=== Task ===
Scan the records for "label" and copy each line that contains it.

=== Raw data ===

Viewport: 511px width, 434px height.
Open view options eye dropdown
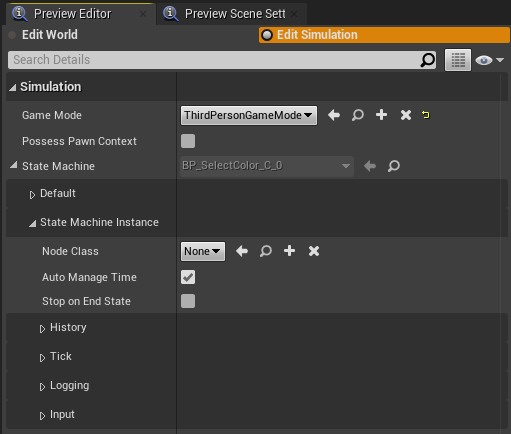point(489,60)
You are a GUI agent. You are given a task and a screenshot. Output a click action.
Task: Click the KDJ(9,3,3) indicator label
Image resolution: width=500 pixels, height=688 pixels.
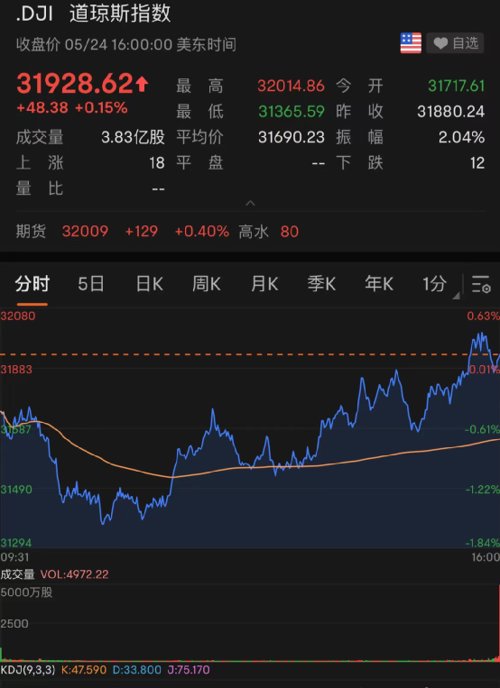pyautogui.click(x=28, y=670)
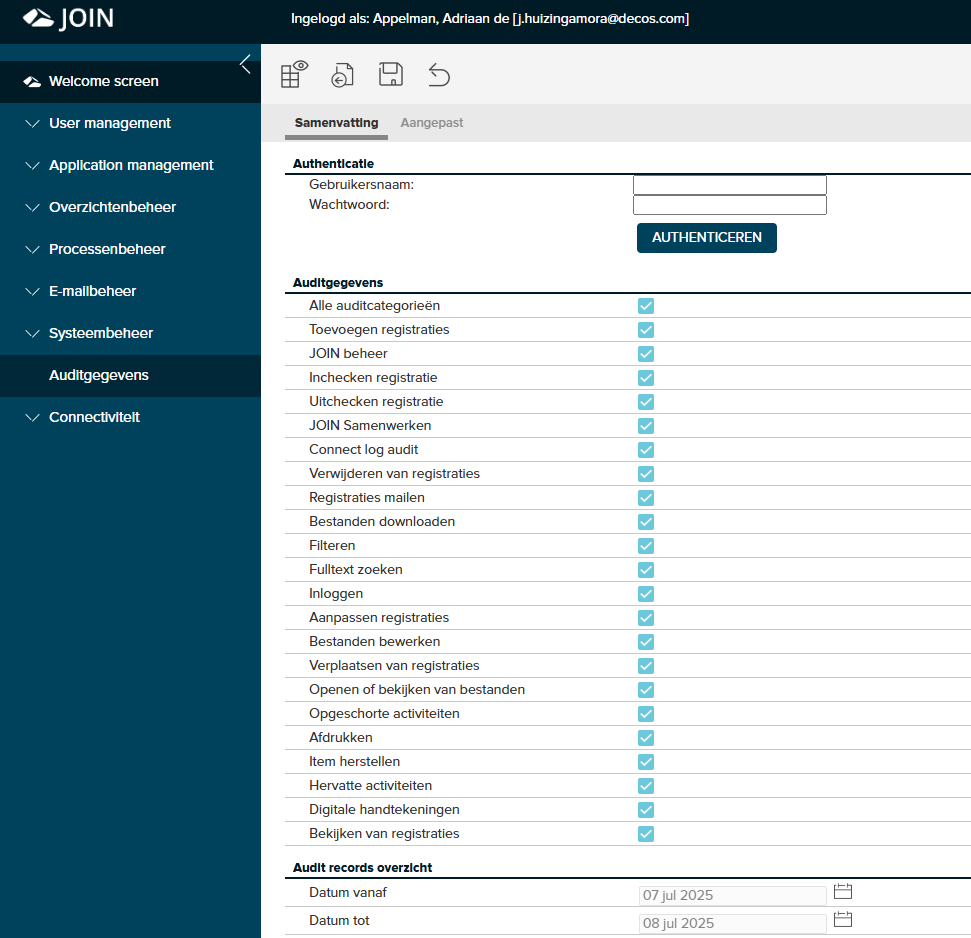Open calendar picker for Datum tot
971x938 pixels.
(842, 920)
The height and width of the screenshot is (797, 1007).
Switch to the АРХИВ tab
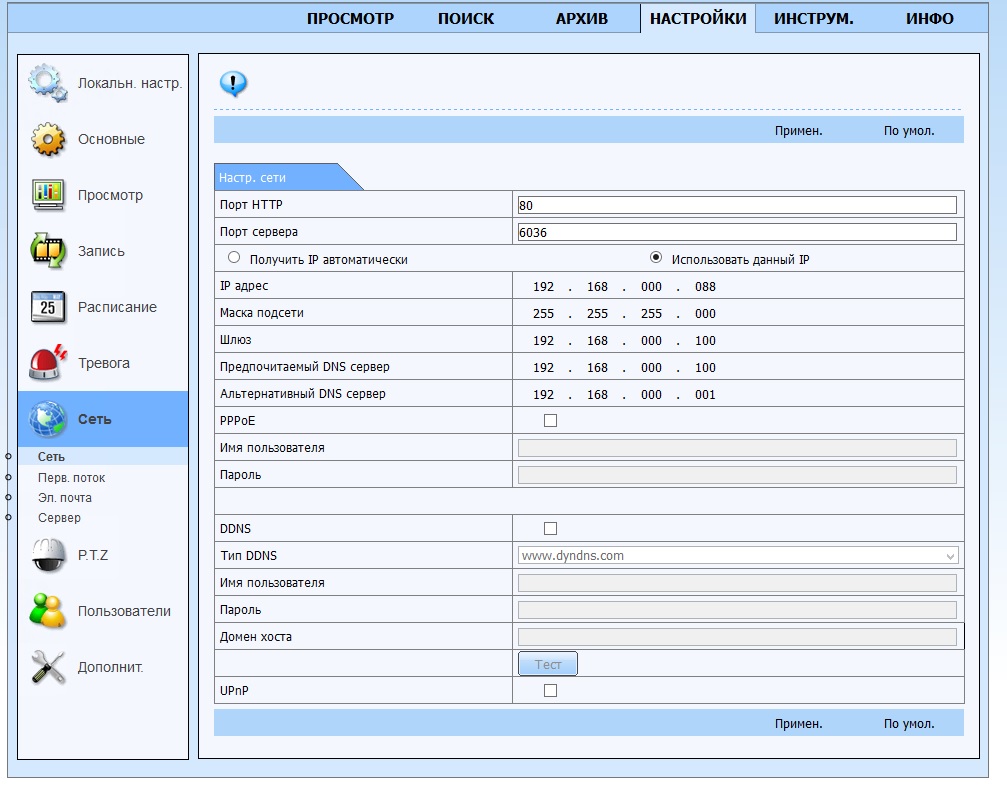(581, 19)

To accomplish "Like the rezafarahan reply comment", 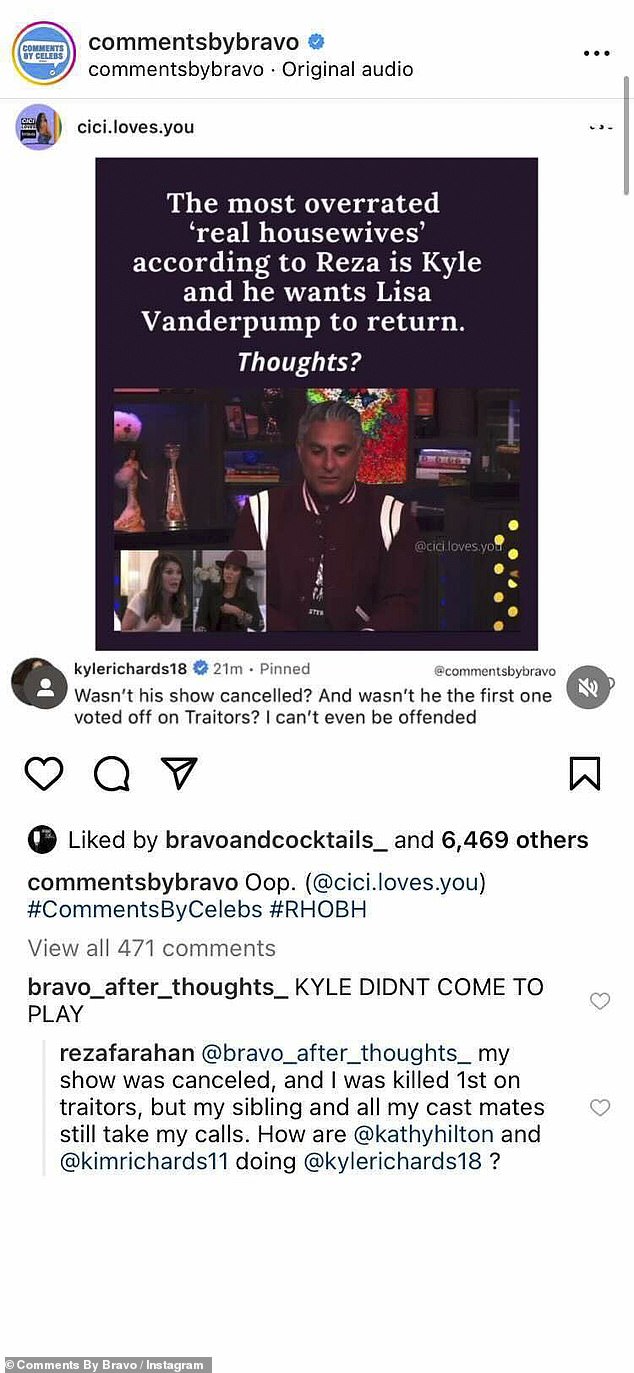I will [x=600, y=1108].
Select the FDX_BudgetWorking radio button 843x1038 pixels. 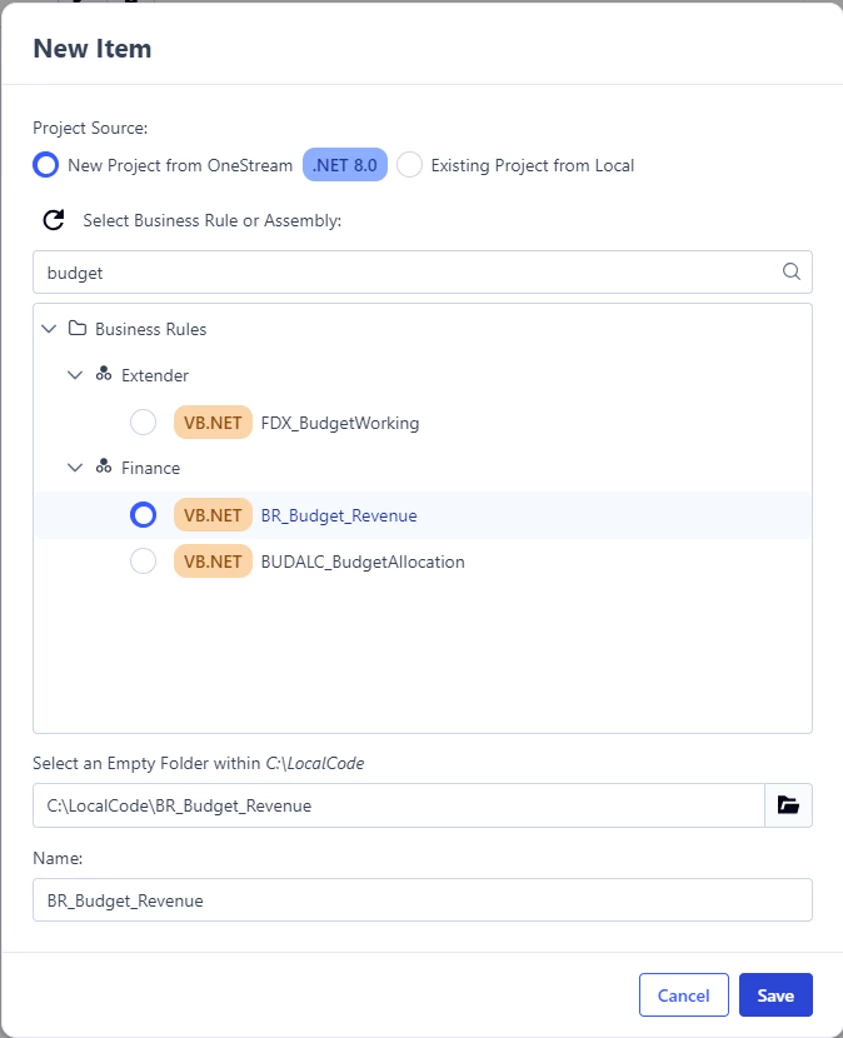click(x=143, y=422)
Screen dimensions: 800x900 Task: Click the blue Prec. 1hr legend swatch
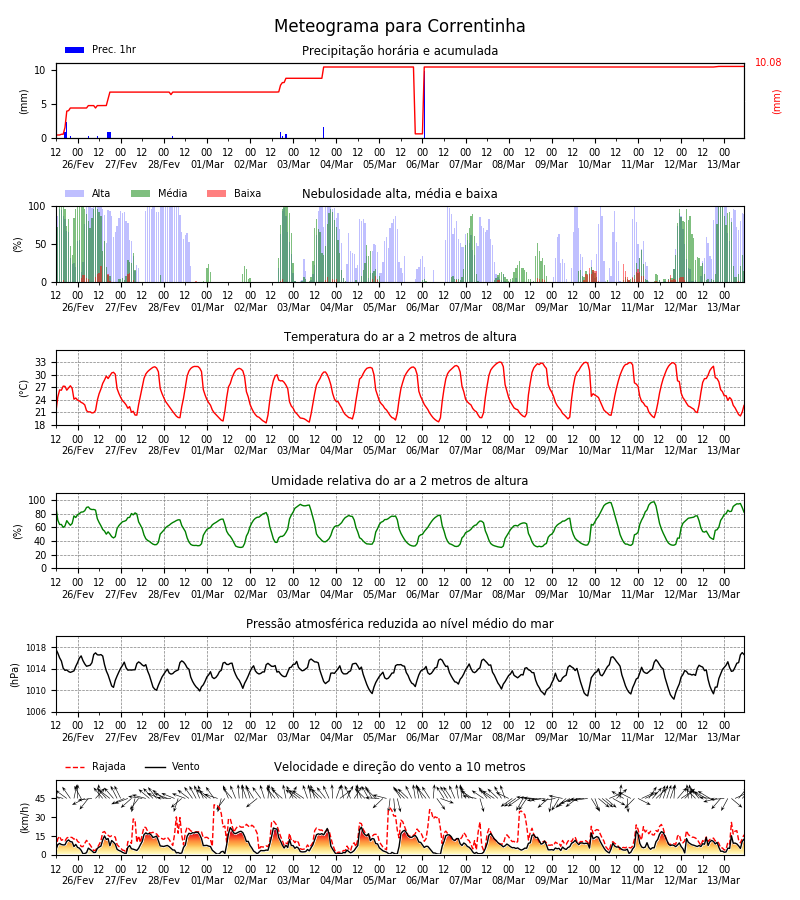(x=75, y=50)
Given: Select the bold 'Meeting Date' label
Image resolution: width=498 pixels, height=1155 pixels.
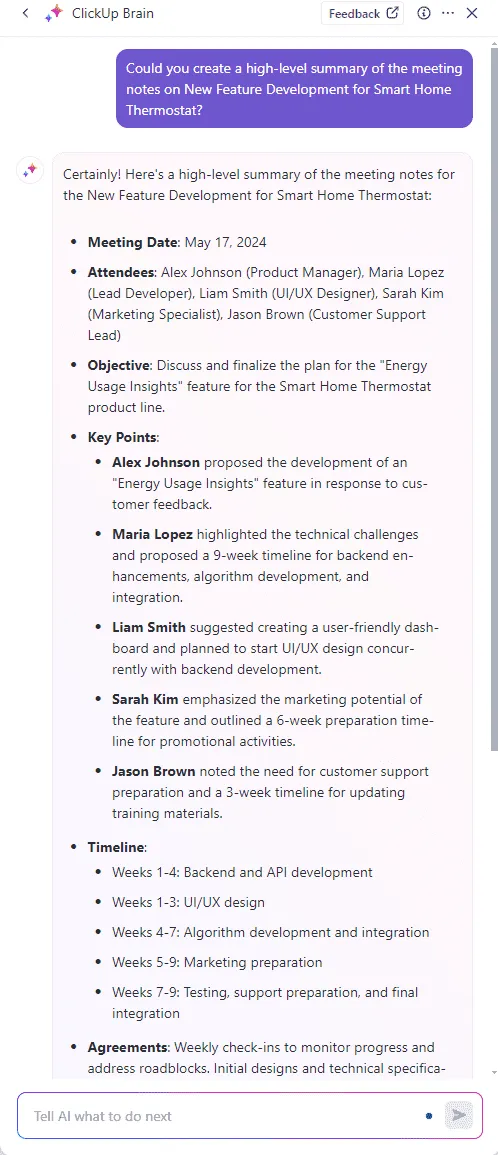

=== Response ===
Task: Click the KDJ(9,3,3) indicator label
Given: Select the bold 'Meeting Date' label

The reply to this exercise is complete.